Dataset extent
nl.verhalenbank.57762
De moedige dienstmeid van Oostermeer.
Het dorp Oostermeer in Tietjerksteradeel heeft evenals honderden andere dorpen een kerk en toren. Maar deze staat niet midden in het dorp, iets wat anders volgens een friesch spreekwoord een noodzakelijk vereischte is. Te Oostermeer staan kerk en toren op eenigen afstand buiten het dorp, geheel alleen tusschen het geboomte waarmede 't kerkhof is omgeven.
Zeer vele jaren geleden woonde daar in den omtrek een bejaarde boer, die zijne zaak dreef met zijnen oudsten zoon en eene huishoudster, eene flinke degelijke meid van den geringen stand. Wij zullen haar Lysbeth noemen. Zij had een vrijer, Sipke geheeten, een beste brave vent, maar de zoon van arme ouders. Hij was boerenknecht, en ging hij trouwen, dan zou hij werkman moeten blijven om altijd te zwoegen voor een niet zeer rijkelijk loon. Zeker geen schitterend vooruitzicht. Toch wenschte hij niets liever dan met zijne Lysbeth te worden vereenigd. Maar zijne aanzoeken daartoe wees zij steeds van de hand. Zij hield veel van Sipke, ja, zij beminde hem; maar in het huwelijk zag zij bezwaar. Zij vreesde daardoor in bekrompen omstandigheden, misschien wel in armoede te zullen vervallen. Zoo verliep er eenige tijd toen de jongeling ziek werd. De menschen zeiden, hij kwijnde ten gevolge van hopelooze liefde. De ziekte verergerde en eindigde met den dood; Lysbeth betreurde hem van harte, maar dat zij schuld aan zijnen dood zoude hebben, dit kwam niet in haar op.
Het was den volgenden winter op oudejaarsavond, toen het weder onstuimig was. De boer en zijn zoon zaten bij den haard en Lysbeth bij de tafel, eenigszins verwezen en als in gedachten verzonken. «Kom Lysbeth,» zeî de boer, «het is koud, haal ons wat hout uit de schuur.» Zij stak eene lamp aan en ging heen.
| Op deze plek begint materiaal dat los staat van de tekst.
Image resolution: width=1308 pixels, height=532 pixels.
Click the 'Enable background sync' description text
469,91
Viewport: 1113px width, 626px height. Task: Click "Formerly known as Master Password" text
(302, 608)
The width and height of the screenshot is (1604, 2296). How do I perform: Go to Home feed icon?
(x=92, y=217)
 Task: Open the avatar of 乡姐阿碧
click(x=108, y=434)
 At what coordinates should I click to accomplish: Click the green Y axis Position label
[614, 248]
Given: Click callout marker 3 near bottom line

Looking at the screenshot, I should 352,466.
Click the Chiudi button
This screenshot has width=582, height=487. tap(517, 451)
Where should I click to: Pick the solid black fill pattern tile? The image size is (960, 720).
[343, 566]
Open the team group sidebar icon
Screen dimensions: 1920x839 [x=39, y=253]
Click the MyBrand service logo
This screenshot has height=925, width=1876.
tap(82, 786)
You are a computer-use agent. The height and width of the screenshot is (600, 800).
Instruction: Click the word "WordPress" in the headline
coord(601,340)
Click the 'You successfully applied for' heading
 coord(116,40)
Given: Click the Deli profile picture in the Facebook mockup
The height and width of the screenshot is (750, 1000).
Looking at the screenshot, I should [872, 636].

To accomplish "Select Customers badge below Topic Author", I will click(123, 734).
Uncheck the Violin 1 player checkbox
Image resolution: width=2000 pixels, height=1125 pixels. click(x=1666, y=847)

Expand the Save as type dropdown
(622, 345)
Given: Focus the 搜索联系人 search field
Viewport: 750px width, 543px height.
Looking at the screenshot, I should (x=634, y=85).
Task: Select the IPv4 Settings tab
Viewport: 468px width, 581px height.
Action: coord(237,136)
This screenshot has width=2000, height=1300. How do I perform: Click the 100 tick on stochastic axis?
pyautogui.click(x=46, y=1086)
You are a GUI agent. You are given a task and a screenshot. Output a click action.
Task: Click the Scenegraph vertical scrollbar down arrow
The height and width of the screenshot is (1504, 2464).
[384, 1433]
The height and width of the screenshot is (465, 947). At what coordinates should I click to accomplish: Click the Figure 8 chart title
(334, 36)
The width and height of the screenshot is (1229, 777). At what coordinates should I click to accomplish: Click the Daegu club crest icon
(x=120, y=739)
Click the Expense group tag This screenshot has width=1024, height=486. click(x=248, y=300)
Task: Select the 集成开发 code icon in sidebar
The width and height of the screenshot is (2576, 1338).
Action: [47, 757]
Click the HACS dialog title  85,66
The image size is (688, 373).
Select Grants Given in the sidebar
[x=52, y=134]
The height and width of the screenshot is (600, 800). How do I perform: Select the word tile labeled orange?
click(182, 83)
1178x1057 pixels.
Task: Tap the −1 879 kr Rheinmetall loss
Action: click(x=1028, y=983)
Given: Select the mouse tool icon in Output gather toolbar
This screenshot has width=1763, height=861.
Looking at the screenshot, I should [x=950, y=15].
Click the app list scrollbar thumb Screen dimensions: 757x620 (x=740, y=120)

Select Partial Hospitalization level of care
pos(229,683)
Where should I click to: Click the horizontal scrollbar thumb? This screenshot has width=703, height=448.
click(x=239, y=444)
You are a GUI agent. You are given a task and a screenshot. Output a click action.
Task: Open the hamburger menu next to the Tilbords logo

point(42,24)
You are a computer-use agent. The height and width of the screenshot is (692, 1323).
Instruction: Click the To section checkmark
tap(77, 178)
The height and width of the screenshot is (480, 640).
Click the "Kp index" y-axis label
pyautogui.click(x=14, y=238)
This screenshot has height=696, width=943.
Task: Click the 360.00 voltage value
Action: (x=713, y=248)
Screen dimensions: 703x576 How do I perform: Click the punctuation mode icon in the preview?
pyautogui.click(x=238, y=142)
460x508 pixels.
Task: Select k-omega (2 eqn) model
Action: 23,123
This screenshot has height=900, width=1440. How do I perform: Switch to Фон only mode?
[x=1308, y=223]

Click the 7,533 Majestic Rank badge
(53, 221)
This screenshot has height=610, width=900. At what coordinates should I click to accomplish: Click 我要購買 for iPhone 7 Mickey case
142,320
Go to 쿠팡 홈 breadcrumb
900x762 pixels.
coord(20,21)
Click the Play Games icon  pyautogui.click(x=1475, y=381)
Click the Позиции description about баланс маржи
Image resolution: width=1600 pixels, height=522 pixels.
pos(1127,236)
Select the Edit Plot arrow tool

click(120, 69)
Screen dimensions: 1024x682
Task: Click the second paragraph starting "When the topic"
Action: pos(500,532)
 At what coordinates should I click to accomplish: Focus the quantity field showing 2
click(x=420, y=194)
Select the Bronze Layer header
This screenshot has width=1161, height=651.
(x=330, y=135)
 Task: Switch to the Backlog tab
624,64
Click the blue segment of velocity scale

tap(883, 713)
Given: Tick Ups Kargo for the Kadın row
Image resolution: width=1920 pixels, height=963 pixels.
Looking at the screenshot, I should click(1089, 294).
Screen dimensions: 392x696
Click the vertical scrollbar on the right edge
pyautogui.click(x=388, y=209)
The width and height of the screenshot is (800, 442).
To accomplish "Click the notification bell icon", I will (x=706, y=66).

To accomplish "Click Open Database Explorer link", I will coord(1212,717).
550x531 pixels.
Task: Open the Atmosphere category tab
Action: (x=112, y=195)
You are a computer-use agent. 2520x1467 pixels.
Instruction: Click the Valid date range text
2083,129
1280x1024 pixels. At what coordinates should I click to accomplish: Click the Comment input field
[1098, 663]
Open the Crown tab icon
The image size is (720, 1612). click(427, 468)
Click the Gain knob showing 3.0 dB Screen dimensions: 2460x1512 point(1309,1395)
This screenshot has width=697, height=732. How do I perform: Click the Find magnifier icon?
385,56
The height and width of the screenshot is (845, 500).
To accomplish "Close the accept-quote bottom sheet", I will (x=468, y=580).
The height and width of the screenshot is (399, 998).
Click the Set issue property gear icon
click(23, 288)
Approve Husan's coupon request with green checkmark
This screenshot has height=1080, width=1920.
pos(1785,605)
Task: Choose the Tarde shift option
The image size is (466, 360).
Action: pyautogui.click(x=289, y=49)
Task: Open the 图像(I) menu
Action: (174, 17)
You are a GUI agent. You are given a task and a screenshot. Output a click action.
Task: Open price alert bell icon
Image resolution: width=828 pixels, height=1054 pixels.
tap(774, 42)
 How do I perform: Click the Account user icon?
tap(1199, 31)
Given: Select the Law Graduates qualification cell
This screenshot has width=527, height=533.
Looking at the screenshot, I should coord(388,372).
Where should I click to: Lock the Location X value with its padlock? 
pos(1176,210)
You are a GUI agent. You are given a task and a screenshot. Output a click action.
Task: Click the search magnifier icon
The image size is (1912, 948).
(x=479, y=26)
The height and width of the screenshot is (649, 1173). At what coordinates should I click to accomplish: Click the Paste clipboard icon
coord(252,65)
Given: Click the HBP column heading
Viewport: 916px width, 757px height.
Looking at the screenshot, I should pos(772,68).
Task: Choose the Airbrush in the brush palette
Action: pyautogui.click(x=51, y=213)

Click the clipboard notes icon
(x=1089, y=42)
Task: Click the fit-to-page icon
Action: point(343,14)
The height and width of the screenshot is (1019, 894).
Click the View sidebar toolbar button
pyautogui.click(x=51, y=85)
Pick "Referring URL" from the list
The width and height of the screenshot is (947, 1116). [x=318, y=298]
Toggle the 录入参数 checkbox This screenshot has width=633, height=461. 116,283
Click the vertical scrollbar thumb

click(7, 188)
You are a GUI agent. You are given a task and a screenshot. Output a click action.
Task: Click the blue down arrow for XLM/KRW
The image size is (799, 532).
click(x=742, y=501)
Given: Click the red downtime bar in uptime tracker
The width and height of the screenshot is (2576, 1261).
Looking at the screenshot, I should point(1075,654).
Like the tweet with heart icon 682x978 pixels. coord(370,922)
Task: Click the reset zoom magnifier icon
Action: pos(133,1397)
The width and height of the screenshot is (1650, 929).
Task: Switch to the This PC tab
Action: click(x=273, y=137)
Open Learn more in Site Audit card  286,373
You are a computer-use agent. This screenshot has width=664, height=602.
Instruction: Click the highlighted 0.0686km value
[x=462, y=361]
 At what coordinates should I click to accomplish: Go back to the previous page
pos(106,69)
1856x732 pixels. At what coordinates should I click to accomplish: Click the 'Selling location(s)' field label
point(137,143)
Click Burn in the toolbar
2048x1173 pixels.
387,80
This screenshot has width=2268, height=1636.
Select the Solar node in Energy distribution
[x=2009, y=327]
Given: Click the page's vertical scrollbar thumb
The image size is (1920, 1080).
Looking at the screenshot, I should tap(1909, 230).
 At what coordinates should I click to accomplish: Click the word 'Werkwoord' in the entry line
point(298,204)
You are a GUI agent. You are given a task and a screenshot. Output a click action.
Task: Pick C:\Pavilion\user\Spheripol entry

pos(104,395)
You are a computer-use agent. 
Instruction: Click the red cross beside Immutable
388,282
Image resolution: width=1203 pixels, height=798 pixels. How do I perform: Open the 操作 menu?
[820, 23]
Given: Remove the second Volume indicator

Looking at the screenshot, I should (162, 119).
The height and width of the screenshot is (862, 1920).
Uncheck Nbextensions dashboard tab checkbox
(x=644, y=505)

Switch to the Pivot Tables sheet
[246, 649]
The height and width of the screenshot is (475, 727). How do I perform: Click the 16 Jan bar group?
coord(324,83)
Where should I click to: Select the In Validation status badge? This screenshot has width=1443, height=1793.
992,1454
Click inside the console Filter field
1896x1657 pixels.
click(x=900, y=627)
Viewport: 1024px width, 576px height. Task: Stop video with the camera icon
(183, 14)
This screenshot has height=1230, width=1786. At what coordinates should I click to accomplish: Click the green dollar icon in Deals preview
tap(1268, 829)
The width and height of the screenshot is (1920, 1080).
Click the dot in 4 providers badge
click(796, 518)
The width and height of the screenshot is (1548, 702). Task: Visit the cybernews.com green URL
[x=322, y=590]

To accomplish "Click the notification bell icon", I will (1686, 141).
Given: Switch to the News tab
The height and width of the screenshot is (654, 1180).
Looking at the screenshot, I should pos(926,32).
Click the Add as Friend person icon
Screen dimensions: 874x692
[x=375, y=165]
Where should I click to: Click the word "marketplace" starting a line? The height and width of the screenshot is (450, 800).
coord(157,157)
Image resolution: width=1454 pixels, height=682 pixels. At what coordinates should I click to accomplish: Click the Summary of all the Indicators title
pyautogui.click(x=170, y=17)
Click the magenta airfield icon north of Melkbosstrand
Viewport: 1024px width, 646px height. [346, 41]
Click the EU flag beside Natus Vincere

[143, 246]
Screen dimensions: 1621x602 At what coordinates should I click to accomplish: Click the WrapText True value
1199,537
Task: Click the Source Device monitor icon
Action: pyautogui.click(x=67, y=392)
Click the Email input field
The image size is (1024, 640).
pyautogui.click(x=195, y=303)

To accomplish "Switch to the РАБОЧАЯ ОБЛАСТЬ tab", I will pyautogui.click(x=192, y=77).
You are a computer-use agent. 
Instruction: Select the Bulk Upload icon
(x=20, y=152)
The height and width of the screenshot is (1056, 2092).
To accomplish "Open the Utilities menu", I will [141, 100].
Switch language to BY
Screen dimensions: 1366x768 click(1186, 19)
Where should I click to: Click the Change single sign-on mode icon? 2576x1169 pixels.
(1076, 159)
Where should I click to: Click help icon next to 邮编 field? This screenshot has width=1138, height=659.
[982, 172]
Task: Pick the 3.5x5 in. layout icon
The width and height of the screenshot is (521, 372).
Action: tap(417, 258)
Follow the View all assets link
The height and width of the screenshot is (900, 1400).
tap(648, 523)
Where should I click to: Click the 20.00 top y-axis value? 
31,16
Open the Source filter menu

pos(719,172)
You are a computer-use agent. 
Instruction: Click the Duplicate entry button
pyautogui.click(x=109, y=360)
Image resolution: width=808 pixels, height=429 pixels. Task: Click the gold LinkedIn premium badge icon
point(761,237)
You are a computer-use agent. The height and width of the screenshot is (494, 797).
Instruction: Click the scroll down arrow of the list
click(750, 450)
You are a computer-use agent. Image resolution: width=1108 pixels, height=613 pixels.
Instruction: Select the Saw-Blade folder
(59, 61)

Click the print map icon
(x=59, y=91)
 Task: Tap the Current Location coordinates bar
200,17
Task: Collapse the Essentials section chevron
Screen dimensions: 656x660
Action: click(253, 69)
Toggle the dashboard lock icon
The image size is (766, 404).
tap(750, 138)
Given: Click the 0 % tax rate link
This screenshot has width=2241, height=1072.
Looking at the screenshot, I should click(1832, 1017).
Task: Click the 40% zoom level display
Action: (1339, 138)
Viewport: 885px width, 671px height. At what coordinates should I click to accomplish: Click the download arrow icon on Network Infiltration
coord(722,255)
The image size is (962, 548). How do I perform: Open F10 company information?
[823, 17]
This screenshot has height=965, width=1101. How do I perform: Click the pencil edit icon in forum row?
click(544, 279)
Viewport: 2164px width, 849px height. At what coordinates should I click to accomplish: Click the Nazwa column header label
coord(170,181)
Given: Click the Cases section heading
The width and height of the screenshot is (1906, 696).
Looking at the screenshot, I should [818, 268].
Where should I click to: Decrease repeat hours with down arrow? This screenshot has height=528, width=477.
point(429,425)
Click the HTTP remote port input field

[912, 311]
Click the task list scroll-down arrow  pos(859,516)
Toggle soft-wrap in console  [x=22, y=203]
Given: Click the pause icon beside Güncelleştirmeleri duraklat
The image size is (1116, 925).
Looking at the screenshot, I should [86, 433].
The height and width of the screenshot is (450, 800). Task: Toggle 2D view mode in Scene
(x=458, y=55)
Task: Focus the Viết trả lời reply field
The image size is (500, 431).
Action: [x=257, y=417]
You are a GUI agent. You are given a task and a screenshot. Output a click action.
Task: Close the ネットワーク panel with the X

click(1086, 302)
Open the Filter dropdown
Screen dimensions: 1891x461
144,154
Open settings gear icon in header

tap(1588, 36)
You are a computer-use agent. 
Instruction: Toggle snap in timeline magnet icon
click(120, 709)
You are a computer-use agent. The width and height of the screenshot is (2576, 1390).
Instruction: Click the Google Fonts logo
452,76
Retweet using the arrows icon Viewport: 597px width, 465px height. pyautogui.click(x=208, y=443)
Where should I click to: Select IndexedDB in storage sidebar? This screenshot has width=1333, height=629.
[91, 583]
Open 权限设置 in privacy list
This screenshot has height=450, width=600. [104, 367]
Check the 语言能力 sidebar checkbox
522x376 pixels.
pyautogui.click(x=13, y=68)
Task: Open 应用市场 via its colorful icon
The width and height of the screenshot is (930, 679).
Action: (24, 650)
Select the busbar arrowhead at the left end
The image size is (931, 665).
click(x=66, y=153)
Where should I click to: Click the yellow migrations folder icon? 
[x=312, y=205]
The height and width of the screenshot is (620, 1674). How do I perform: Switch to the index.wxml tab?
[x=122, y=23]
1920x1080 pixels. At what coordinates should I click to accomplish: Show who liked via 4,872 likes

Maar heel spoedig was zij terug, doch zonder hout, want de lamp was in de tochtige schuur uitgewaaid. «O!» zeî de zoon van den boer, « nu zijt ge bang geworden. Was de booze misschien in de schuur?» «Bang?» sprak zij fier, «spreek me niet van bang! Daar wil ik niets van weten. Ik wil nog op dit oogenblik overal gaan waar gij
mij zendt, als het maar niet is naar eene plaats waar geen fatsoenlijk meisje komen mag.» - «Wel zoo!» zeî hij, «zoudt ge misschien ook nu nog naar het kerkhof van Oostermeer willen gaan, om daar een bezoek te brengen aan het graf van Sipke?» Dit voorstel had zij zeker niet verwacht. Maar zij hield moed en antwoordde: «Waarom niet? Denkt ge misschien dat ik een kwaad geweten heb?» - «Welnu,» hernam hij, «ik geef u een gulden als gij het doet. Maar ik moet morgen vroeg kunnen zien, dat gij er werkelijk geweest zijt; daarom zal ik u een stok meêgeven, dien moet gij daar in den grond steken.»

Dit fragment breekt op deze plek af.